::: Data under study

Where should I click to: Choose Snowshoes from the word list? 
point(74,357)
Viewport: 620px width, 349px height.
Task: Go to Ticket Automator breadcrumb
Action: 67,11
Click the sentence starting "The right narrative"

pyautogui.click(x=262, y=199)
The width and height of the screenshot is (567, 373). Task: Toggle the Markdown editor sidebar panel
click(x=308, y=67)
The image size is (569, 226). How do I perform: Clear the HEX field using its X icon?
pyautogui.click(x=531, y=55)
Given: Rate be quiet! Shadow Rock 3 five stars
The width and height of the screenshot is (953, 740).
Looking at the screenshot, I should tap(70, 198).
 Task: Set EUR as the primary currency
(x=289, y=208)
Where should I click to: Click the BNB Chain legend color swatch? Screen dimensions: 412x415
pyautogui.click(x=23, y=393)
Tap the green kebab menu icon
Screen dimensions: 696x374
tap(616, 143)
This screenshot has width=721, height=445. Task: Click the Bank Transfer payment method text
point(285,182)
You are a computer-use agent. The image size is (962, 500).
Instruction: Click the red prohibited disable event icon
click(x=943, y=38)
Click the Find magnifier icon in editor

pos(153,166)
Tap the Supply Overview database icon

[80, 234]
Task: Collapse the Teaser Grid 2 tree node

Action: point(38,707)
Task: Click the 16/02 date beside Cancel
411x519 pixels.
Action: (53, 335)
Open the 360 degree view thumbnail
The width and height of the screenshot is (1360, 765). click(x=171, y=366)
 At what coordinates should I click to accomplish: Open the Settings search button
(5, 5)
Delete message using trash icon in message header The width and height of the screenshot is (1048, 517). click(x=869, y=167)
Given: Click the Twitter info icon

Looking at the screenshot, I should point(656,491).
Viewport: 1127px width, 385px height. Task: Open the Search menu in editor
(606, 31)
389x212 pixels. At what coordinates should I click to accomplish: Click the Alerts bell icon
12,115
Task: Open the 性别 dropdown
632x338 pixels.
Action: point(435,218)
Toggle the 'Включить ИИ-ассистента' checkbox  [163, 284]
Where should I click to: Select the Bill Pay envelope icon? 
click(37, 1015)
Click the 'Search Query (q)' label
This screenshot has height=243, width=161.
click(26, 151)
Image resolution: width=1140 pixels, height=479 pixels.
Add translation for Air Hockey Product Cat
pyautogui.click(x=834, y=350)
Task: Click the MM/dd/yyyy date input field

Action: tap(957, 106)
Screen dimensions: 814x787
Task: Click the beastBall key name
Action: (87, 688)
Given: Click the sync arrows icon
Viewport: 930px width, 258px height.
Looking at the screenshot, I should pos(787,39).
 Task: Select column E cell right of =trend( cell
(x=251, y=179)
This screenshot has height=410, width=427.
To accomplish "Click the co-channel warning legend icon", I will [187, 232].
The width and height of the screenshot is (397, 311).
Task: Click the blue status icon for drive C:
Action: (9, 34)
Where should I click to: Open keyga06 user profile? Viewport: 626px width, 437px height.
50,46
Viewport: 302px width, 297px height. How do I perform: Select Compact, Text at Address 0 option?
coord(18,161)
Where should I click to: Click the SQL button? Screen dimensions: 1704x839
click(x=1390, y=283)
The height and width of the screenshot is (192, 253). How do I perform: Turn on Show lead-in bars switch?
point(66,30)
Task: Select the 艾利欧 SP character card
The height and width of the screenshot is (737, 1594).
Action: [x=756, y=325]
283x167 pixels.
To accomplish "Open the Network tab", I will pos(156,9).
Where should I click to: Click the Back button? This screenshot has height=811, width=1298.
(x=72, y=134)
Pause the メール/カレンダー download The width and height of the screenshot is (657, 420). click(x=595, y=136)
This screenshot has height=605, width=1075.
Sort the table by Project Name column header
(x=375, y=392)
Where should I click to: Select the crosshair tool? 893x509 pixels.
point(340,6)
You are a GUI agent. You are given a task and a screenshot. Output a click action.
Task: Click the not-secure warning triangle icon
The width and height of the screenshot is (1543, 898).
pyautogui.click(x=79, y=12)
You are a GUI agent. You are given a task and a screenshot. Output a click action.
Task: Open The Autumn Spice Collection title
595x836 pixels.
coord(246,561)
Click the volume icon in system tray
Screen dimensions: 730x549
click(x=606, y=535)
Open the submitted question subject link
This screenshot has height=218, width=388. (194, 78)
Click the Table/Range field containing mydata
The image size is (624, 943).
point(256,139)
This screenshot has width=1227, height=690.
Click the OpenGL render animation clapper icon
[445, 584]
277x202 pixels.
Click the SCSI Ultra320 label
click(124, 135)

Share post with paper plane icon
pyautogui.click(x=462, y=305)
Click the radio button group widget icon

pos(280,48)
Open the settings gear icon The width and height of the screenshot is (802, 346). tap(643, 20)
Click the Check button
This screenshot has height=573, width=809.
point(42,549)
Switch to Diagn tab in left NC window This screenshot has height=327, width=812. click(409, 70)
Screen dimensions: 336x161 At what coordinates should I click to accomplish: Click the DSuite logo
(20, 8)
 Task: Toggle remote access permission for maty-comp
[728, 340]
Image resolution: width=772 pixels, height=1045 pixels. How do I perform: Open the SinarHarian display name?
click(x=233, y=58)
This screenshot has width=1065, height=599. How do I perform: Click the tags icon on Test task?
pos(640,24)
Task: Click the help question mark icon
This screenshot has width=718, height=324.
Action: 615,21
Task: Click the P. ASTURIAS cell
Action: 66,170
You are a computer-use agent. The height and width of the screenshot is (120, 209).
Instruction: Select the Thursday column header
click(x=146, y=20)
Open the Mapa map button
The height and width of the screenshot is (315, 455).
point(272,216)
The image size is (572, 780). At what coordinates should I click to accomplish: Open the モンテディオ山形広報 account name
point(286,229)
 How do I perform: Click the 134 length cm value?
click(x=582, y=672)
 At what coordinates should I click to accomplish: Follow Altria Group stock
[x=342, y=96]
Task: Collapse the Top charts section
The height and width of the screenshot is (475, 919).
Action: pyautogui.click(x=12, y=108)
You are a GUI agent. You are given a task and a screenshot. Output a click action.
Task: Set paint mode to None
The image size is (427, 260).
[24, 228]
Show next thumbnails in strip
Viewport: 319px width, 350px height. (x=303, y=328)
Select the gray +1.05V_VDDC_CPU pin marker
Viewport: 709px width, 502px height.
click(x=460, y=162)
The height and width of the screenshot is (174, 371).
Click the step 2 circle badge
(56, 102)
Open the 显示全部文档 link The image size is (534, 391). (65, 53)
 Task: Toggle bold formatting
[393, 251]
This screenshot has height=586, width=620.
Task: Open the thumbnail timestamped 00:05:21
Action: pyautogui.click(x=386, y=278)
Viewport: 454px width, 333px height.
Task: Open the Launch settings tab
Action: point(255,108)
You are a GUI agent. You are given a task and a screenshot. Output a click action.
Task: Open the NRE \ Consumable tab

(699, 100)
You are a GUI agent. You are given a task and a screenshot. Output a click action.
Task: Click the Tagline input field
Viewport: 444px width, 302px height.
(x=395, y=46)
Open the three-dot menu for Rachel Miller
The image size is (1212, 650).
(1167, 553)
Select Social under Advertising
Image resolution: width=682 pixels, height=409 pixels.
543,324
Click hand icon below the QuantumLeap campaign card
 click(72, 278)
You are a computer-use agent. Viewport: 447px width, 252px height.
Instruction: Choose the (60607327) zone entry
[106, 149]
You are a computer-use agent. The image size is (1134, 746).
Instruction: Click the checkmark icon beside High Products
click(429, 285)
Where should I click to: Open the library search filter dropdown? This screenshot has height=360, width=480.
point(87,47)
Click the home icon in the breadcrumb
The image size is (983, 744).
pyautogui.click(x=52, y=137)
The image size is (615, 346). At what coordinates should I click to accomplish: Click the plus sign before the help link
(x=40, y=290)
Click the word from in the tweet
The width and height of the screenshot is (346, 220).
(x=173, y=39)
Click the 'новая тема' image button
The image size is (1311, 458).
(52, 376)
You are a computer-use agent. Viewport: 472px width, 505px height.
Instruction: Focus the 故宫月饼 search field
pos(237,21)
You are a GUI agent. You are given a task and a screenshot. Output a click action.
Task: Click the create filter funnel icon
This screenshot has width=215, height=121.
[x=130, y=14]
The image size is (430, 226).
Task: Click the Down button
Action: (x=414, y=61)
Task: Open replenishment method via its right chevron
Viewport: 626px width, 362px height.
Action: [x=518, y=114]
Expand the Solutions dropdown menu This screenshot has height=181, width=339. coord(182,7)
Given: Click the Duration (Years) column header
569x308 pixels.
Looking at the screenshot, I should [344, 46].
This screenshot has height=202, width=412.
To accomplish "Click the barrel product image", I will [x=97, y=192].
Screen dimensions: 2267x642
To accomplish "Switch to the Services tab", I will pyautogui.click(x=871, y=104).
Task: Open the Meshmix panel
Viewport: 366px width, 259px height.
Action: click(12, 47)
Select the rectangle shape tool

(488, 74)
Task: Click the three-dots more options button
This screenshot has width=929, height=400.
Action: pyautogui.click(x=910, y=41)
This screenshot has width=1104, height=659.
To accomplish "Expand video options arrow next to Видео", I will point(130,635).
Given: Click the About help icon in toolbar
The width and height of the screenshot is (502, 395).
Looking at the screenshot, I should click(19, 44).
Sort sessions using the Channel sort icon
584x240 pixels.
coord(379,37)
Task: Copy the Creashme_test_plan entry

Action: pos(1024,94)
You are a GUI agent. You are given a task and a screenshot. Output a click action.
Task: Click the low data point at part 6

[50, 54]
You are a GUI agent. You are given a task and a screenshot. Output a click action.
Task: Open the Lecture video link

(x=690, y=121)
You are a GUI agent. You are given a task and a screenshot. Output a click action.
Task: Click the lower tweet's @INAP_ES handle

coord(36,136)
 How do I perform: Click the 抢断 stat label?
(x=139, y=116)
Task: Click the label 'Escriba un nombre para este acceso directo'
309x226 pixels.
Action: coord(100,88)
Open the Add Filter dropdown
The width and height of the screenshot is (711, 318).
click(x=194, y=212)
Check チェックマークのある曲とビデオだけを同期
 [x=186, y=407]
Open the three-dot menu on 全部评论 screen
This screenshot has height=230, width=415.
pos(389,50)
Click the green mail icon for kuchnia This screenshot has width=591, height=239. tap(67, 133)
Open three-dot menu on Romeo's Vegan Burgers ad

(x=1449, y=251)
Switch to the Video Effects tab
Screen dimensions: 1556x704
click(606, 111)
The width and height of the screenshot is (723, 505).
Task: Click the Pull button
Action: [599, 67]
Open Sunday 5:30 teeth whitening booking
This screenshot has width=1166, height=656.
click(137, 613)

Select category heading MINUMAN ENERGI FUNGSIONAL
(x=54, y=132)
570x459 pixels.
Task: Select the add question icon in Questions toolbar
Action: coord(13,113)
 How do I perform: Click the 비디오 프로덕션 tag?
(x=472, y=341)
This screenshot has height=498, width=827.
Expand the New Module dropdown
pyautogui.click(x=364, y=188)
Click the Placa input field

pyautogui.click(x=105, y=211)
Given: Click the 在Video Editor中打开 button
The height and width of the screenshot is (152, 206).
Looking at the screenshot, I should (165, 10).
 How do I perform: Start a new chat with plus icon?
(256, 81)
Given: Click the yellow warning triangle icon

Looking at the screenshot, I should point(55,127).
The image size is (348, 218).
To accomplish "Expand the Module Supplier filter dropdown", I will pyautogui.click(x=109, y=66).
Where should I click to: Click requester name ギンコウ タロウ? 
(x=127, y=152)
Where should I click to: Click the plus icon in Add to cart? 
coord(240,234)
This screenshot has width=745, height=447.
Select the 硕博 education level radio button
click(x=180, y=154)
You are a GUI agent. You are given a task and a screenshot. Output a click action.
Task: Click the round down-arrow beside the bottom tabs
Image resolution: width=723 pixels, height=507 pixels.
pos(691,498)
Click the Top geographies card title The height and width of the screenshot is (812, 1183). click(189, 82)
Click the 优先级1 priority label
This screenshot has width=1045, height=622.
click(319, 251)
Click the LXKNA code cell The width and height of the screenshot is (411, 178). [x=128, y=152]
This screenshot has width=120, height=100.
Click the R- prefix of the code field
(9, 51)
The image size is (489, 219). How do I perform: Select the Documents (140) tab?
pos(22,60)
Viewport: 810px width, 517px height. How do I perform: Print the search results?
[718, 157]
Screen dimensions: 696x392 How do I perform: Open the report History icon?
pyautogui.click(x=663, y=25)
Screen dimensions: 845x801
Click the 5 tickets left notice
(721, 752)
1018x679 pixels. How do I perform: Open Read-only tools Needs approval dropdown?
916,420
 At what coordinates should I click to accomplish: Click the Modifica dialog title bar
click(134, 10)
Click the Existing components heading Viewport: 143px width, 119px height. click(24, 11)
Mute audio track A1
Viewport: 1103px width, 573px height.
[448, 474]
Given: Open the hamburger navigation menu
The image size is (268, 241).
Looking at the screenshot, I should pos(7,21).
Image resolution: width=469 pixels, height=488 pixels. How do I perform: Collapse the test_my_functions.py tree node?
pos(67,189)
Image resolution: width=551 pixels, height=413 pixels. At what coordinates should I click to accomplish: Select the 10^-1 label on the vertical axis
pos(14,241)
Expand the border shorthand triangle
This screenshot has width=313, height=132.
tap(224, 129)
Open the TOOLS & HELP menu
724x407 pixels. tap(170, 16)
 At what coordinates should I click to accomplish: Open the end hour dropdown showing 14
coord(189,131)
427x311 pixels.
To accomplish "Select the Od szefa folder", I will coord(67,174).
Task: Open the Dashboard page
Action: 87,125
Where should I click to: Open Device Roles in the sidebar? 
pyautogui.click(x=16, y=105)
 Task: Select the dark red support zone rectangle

::::::

● **Aim of the task**
Line count for "options": count the lines of the records above that contain it and give only the number.

● **Result of this task**
2